Biodiversity Backstory

Scientists have discovered that events from the ancient past are still impacting the diversity and distribution of mammal species worldwide. Supported by the National Science Foundation, this first-of-its-kind study is the work of researchers at UMass Amherst; Rice University; University of California, Riverside; and Arizona State University.

Credit: National Science Foundation/Karson Productions


Biodiversity backstory.

I'm Bob Karson with the Discovery Files, from the National Science Foundation.

In the first study of its kind, a multi-institution team of researchers has discovered diversity and distribution of mammals today is still being affected by events from 20,000 years ago or more. Climate and human-influenced.
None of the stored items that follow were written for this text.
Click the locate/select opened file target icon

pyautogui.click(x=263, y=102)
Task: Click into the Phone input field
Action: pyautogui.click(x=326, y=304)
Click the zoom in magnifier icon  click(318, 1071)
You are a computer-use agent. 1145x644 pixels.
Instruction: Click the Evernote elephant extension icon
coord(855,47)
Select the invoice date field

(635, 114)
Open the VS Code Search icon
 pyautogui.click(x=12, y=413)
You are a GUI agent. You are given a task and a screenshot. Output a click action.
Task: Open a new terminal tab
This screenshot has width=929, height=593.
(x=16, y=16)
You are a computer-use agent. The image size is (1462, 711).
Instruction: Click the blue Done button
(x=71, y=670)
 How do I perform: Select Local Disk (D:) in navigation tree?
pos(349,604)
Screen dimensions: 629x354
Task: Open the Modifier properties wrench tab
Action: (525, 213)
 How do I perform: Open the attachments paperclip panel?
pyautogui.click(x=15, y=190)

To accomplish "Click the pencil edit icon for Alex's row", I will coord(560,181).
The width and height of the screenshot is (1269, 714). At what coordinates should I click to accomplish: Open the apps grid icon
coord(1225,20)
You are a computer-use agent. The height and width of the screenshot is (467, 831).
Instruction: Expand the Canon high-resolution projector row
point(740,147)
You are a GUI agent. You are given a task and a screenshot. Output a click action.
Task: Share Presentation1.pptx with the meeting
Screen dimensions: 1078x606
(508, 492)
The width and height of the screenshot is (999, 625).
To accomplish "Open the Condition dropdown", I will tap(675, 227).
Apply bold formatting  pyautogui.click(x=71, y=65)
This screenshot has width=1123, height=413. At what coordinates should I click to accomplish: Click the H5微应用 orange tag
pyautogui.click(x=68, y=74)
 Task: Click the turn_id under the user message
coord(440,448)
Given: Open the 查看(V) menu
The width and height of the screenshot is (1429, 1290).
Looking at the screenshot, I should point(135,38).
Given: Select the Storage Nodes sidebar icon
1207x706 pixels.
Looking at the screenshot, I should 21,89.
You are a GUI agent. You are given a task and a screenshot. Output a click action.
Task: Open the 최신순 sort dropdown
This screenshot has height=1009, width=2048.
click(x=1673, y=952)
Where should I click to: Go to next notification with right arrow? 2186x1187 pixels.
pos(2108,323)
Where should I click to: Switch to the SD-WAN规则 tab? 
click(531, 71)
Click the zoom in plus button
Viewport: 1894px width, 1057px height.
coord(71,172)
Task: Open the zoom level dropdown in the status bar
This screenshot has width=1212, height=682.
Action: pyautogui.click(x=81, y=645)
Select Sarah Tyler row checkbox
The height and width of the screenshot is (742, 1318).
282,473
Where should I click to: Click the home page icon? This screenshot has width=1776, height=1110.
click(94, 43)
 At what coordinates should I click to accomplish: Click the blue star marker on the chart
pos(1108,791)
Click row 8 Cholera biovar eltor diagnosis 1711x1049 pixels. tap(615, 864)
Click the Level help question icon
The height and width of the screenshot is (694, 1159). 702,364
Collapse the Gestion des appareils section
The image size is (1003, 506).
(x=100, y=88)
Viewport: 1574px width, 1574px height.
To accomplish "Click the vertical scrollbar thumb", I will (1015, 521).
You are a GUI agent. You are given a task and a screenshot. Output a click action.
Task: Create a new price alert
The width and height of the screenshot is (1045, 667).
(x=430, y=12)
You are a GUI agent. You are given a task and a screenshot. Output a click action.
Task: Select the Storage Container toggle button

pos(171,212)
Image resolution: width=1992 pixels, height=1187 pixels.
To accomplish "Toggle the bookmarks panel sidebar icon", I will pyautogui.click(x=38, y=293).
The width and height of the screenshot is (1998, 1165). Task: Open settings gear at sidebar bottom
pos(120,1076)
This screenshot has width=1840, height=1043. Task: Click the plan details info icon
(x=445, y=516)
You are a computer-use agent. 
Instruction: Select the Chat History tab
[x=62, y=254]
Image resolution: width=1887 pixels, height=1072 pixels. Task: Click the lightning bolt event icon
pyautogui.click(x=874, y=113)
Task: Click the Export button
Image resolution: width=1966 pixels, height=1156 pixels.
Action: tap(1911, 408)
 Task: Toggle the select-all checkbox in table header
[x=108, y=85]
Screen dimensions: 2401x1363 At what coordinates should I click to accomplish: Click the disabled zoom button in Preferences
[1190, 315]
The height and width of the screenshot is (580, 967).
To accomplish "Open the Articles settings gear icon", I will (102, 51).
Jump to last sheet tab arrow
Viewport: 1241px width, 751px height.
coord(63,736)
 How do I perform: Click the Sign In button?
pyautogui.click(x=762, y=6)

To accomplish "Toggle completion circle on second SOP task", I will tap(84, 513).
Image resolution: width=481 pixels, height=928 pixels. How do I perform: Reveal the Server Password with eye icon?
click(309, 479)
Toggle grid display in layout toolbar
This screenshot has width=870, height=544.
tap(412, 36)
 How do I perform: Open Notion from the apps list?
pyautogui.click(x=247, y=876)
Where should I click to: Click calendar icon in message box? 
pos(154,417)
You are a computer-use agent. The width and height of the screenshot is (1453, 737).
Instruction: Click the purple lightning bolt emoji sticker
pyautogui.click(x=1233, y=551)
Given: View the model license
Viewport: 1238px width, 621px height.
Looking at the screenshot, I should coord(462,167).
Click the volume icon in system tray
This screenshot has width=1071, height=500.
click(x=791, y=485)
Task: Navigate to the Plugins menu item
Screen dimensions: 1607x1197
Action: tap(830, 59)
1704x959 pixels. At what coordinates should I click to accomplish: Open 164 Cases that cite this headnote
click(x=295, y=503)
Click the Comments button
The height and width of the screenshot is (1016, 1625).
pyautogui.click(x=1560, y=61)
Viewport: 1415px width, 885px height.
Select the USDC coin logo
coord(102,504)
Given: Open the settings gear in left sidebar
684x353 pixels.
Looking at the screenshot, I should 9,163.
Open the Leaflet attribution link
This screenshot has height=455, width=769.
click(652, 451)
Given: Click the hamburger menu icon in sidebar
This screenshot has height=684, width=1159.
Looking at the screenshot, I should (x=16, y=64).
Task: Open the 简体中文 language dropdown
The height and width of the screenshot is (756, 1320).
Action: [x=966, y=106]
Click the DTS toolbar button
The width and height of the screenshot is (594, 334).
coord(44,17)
The study took five years 'cause it embraced the huge task of compiling and analyzing data on diets, body sizes and variety of species in some 515 mammal communities in tropical and subtropical parts of the Americas, Africa and Asia.

The goal: Determine how well recent and ancient events -- climate and human -- could account for present-day diet, body sizes and species variation.

Turns out that historic climate does a better job than current climate in explaining today's mammal communities. And in areas like South America, historical human impacts are a better predictor of mammal communities today than are current or past climate.

As scientists look at how climate change and human influences will affect future species distribution, this study stresses, it's complicated. The unique histories of climate and human activity will continue to play a role in the biodiversity we'll see around the world.

Moving forward, it sometimes helps to look backward.